DUBAI: Five things we learned at Carpet Oasis, the annual festival in Dubai.

The biggest carpet on the planet

No surprise that the world’s largest carpet was created in Iran — Persian rugs are widely regarded as the global benchmark for excellence. No surprise either that it’s installed at the Sheikh Zayed Grand Mosque in the UAE — a country with a hunger for breaking ‘world’s biggest …’ records that is probably record in itself. The big rug’s dominant color is green (Sheikh Zayed’s favorite, apparently, and — handily — the color generally associated with Islam). It consists of 2.2 billion hand-tied knots and 38 tons of cotton and wool, and was constructed by a team of 3,000 workers.

The most expensive carpet ever sold

In 2013, an anonymous buyer — believed to be from the Middle East — paid $33.8 million for this sickle-leaf carpet, believed to have been created in the early 17th century in Persia. The price was completely unexpected. Sotheby’s, the auction house, had estimated a sale of around $7 million for the relatively small (2.67 by 1.96 meters) ‘vase-techinque’ carpet from the William A. Clark Collection. But the phone buyer refused to concede, sending the price spiralling to more than three times the previous record.

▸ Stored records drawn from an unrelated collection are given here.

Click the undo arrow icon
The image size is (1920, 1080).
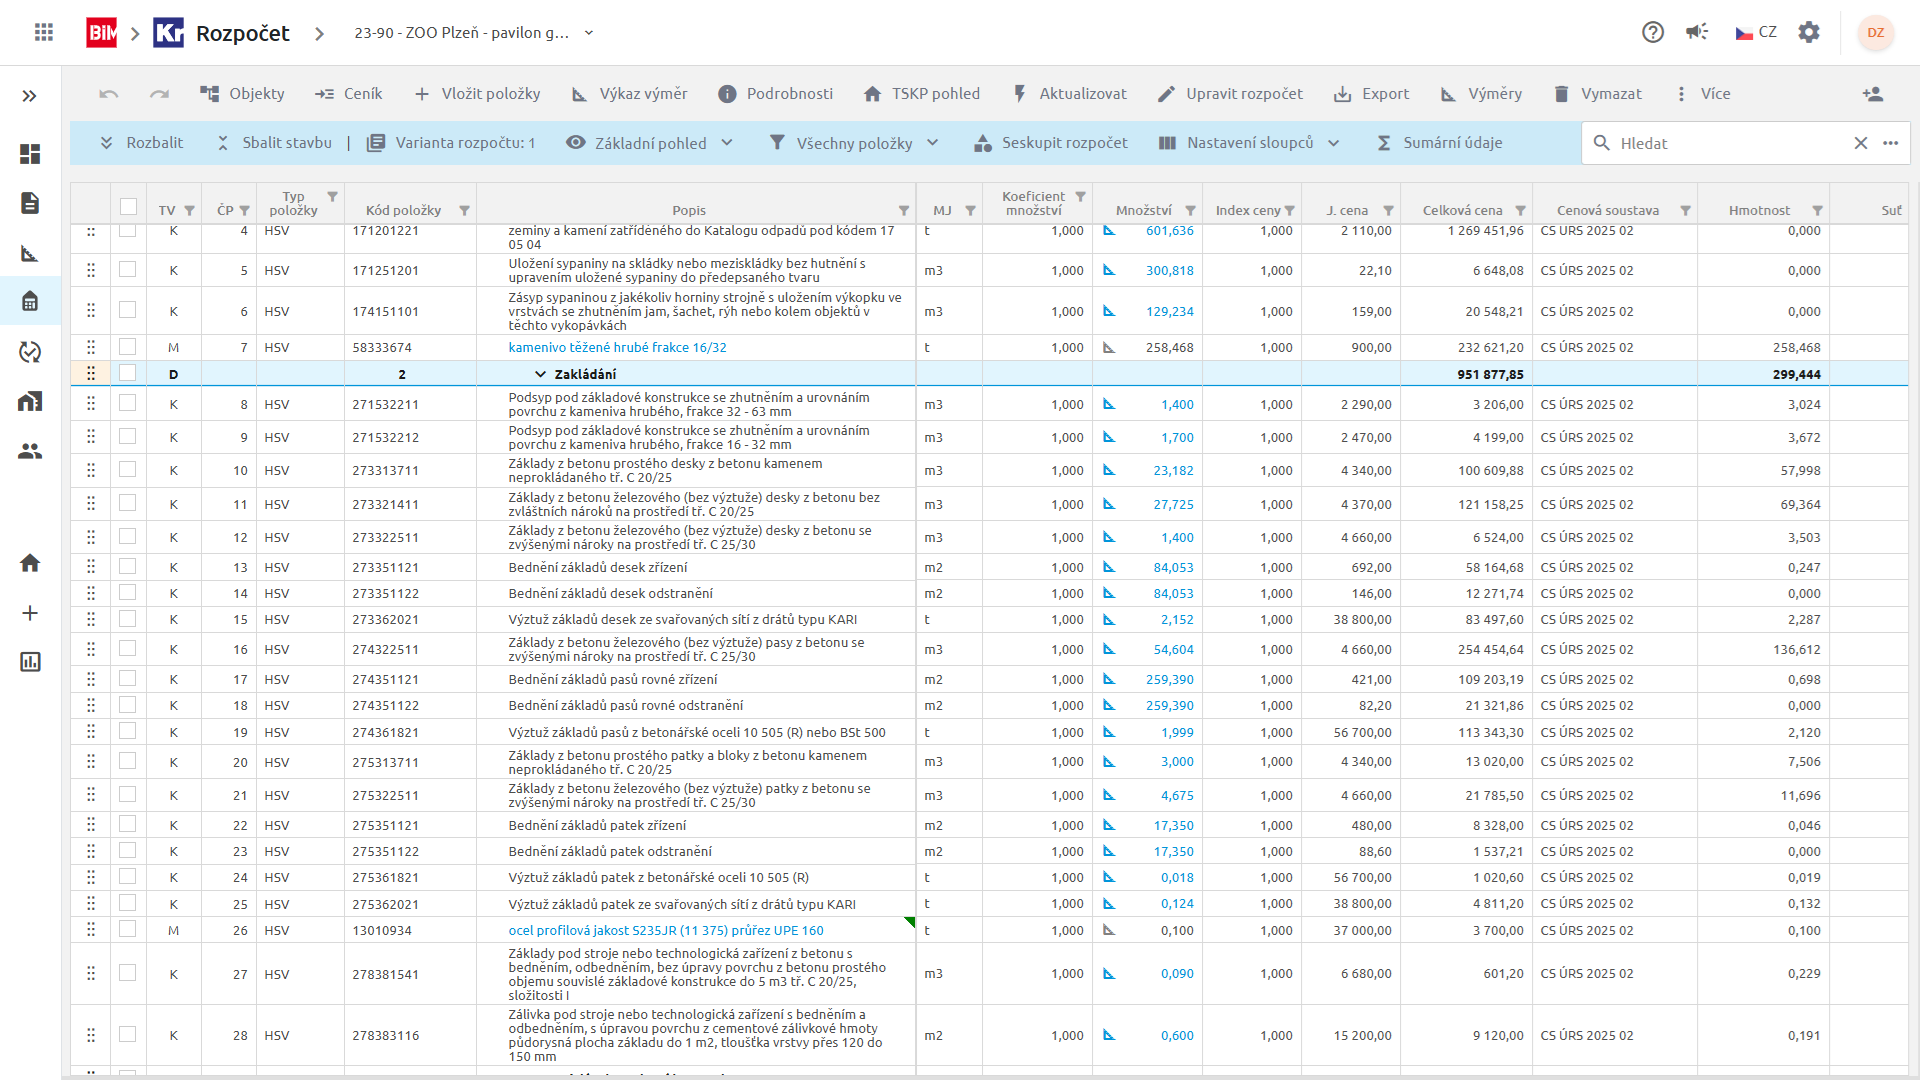[109, 94]
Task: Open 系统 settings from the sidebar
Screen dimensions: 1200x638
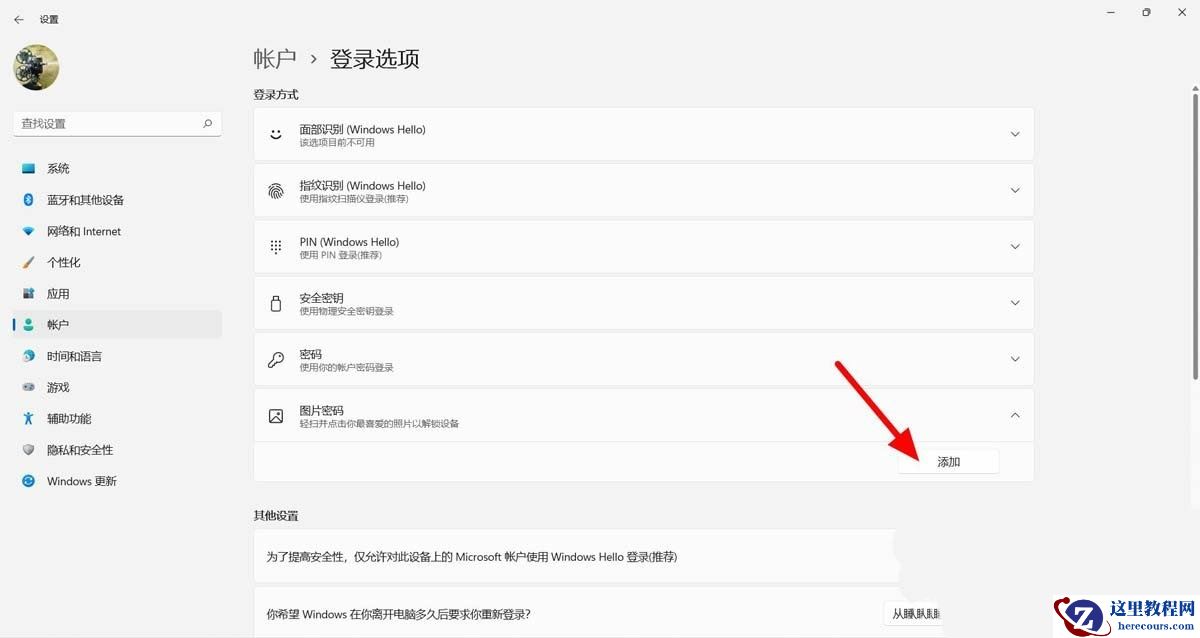Action: click(x=57, y=168)
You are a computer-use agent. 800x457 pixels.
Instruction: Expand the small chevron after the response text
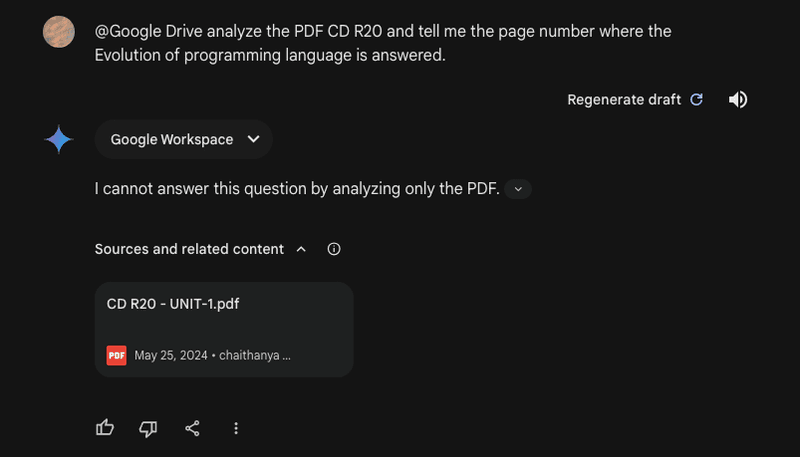click(518, 189)
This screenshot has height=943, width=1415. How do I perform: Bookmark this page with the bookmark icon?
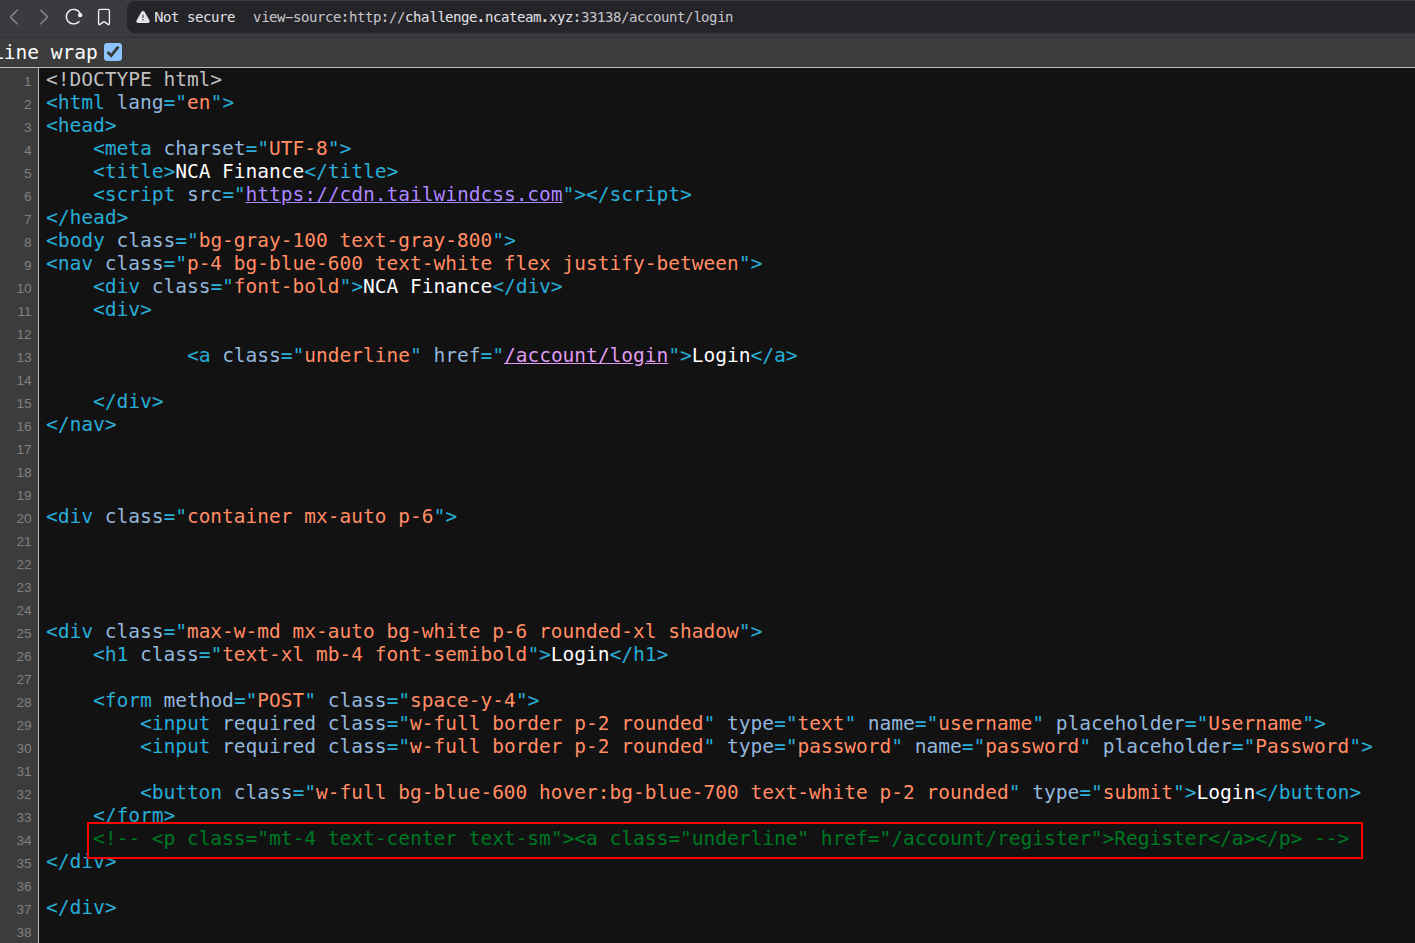pyautogui.click(x=104, y=17)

The oldest carpet known to man

This Russian pile carpet survived from, at least, the 4th century BCE until it was discovered well over 2000 years later in the tomb of a Siberian prince. Who clearly didn’t have cats. As was customary at the time, the prince was buried with his most treasured possessions, the majority of which were stolen by grave robbers at some point over two millennia. But the hole they left behind allowed snow to pile up inside, helping to preserve the carpet until the tomb was found again in 1948. The carpet is now in the State Hermitage Museum in St Petersburg.

The alpha-carpet

Described at Carpet Oasis as ‘The World’s Most Famous Carpet’ — which is tricky to verify given most people can’t name a carpet besides “my living room one” — the Ardabil Carpet is actually one of a pair of silk-and-wool Persian rugs currently belonging to London’s Victoria and Albert Museum and the Los Angeles County Museum of Art. They were created in the mid-16th century and come with an inscription from the work of Persian poet Hafiz Shirazi and the central design is based on the interior of the dome of the Sheikh Lotfollah Mosque in Isfahan.

The eyesore

Billed as ‘The World’s Ugliest Carpet’ — a claim that would surely be hotly contested by anyone growing up in the West in the Seventies — this monstrosity from Portland Airport in Oregon, USA has become something of an ironic hipster icon, its hideous pattern (based on the airport’s runways) and color scheme replicated on socks, hats and bicycle helmets. The carpet has its own website and social media accounts (yes, it’s more popular than you…) When the airport announced it was going to be replaced, online outrage ensued, and it was recycled into wall hangings and door mats. Rest easy though, its replacement is almost equally aesthetically offensive.